7 maggio 2015

Bisanzio - William Butler Yeats

Bisanzio - William Butler Yeats

Le nitide immagini del giorno svaniscono;
la soldatesca ubriaca dell’Imperatore va a dormire;
la risonanza della notte recede, il canto dei nottambuli
risuona dietro la grande cattedrale;
Una cupola illuminata dalle stelle o dalla luna disprezza
tutto ciò che è uomo,
tutte le semplici complessità,
le umane disposizioni furenti e infangate.

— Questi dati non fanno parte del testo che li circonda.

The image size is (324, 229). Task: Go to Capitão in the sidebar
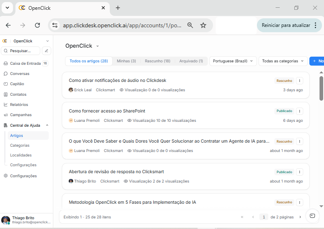(17, 84)
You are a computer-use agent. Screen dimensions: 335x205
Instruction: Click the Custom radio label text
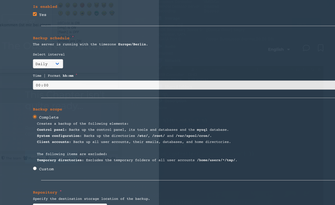point(46,169)
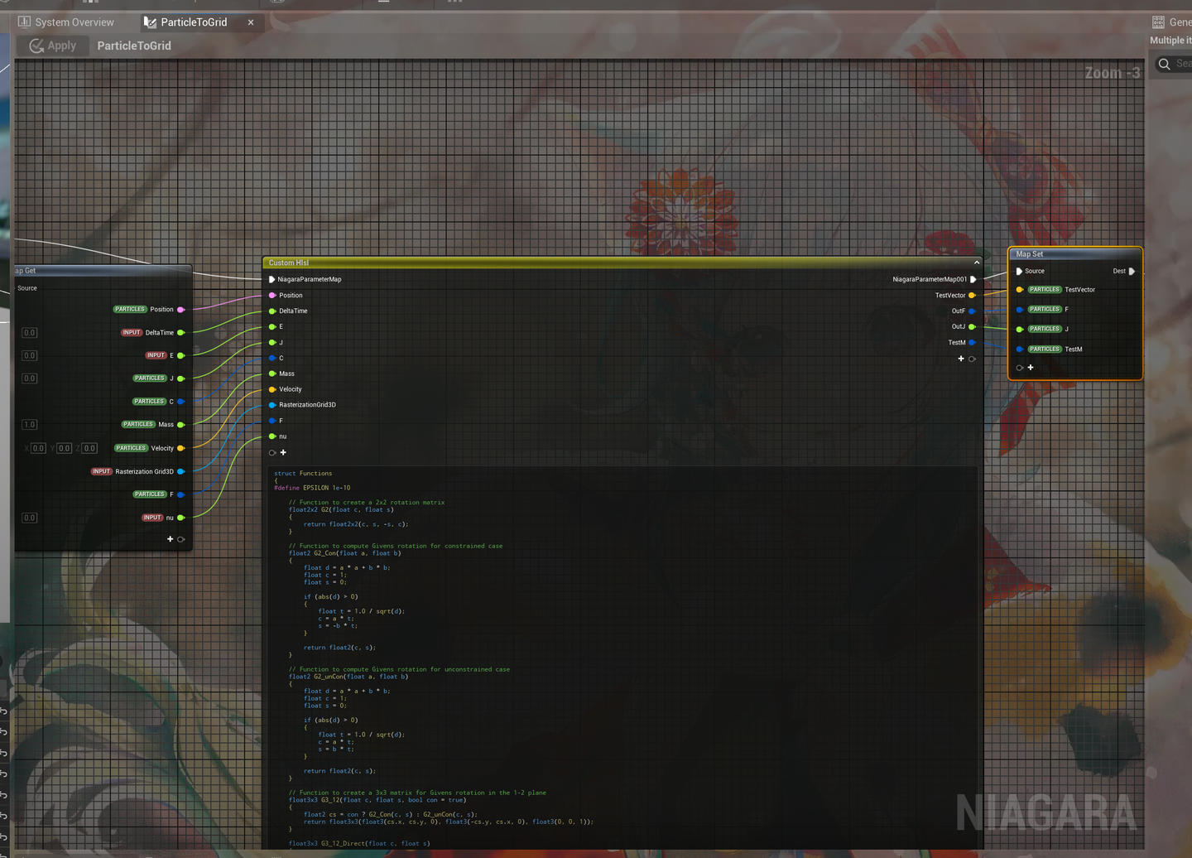The width and height of the screenshot is (1192, 858).
Task: Click the Velocity pin on the Custom Hlsl node
Action: 272,389
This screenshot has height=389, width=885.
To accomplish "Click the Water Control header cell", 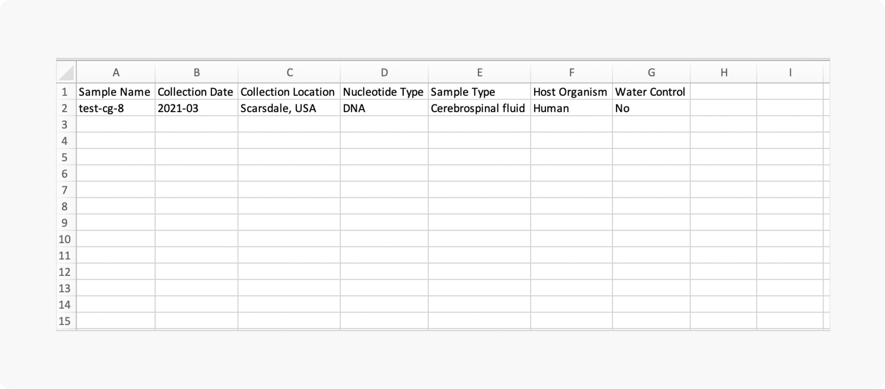I will pos(651,92).
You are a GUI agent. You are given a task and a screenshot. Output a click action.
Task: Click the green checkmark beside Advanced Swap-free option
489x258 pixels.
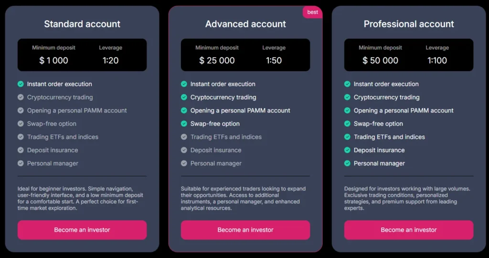click(x=184, y=123)
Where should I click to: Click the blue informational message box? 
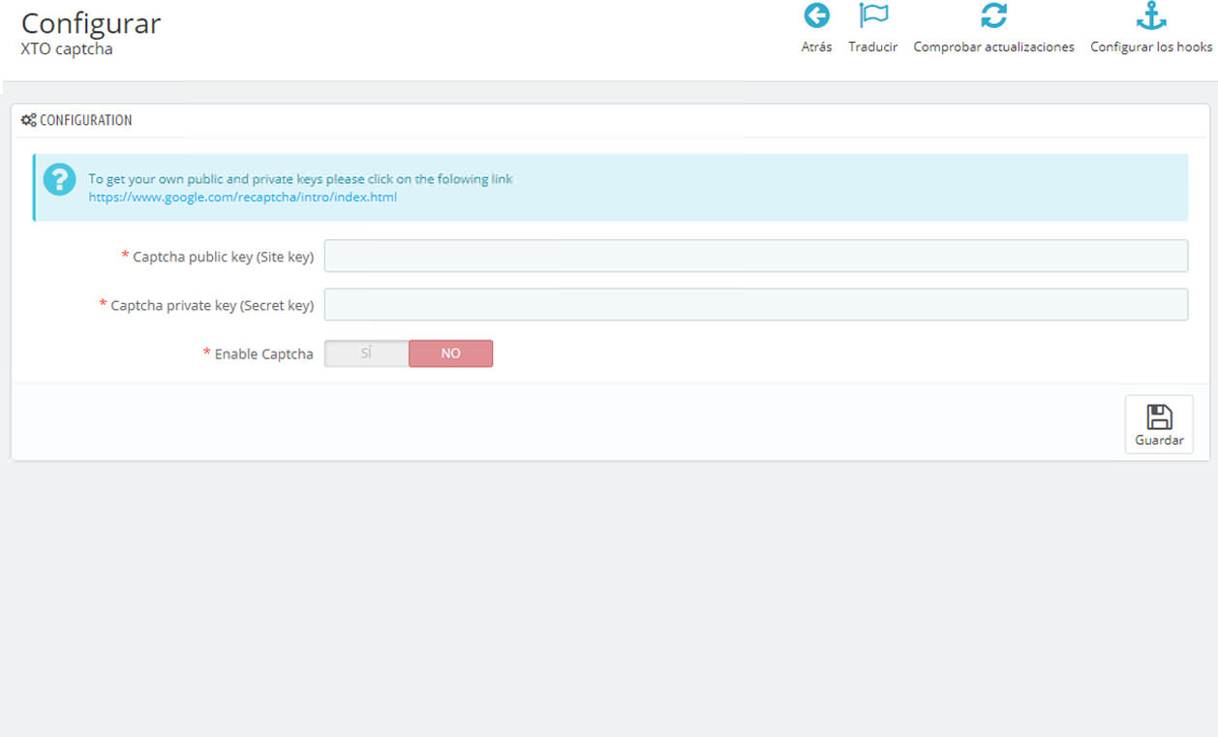click(609, 187)
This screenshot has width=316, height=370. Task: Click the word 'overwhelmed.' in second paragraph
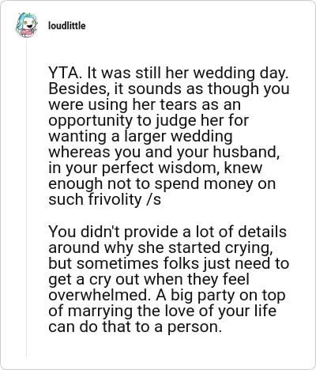click(x=100, y=295)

Davanti a me fluttua un’immagine, uomo o ombra,
ombra più che uomo, più immagine che ombra;
perché la fascia dell’Ade avvolta come una tela da mummia
può srotolare la via tortuosa;
bocche che non respirano possono chiamare
una bocca senza fiato né saliva
io saluto il sovrumano;
lo chiamo morte in vita e vita in morte.
Miracolo, uccello o aureo manufatto,
più miracolo che uccello o manufatto,
aggrappato sul ramo dorato illuminato dalle stelle,
può come i galli dell’Ade gracchiare,
o, amareggiato dalla luna, sdegnare ad alta voce
in gloria dell’inalterabile metallo
un comune uccello o un petalo
e tutte le complessità di fango o di sangue.

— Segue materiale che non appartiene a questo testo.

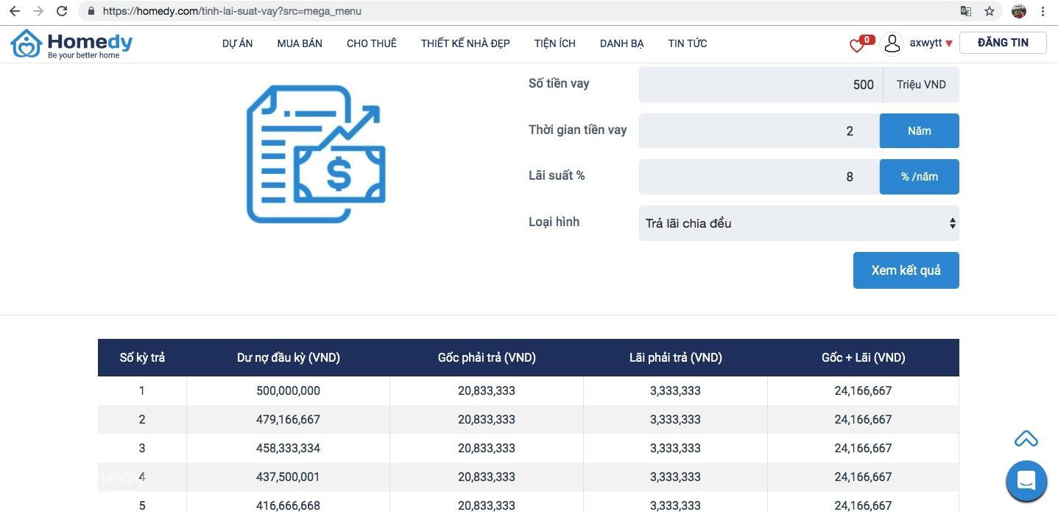Click the Số tiền vay input field
Viewport: 1058px width, 512px height.
(761, 85)
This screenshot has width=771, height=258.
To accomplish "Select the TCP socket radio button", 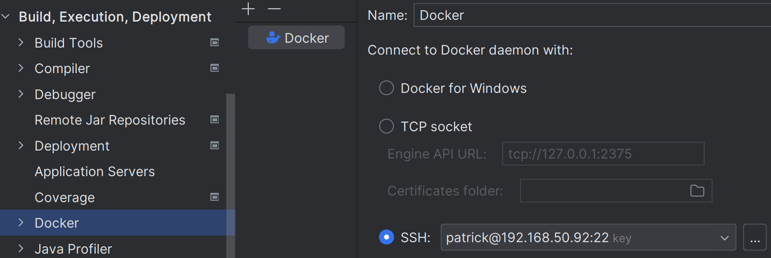I will point(386,126).
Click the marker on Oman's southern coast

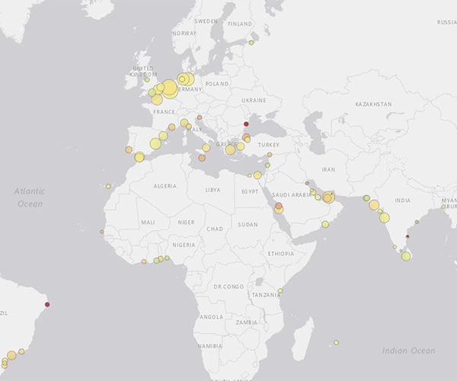click(x=325, y=224)
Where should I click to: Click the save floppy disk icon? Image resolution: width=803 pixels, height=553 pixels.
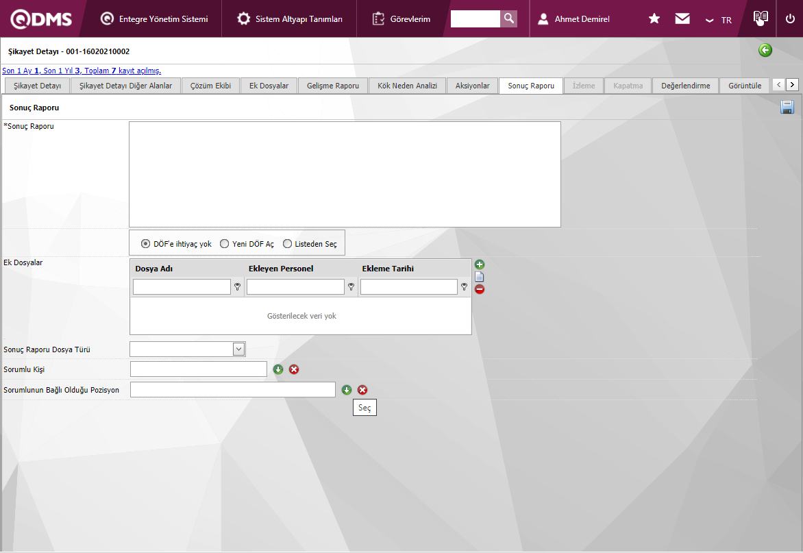click(x=787, y=107)
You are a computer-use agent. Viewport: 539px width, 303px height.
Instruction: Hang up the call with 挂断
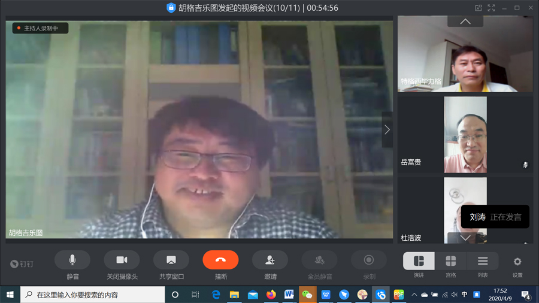click(x=220, y=260)
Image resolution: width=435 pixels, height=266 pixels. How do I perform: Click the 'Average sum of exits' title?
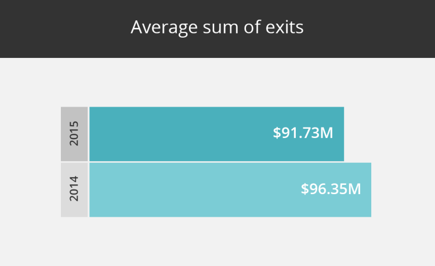[x=218, y=27]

A mezzanotte sul segreto impiantito dell’imperatore
fiamme che nessuna fascina alimenta, né alcun acciarino ha acceso,
né alcun temporale molesta, fiamme generate da fiamma,
dove gli spiriti generati dal sangue vengono
e allentano ogni complessità della furia,
morendo in una danza,
un’agonia di estasi,
un’agonia di fiamma che non può bruciare un manicotto.
A cavalcioni del fango e del sangue del delfino,
spirito dopo spirito! Gli artigiani fendono l’onda,
gli orefici dell’Imperatore!
I marmi dell’impiantito della danza
rompono le amare furie della complessità,
quella immagini che ancora
fresche immagini generano,
quel mare solcato dal delfino, percosso dal gong.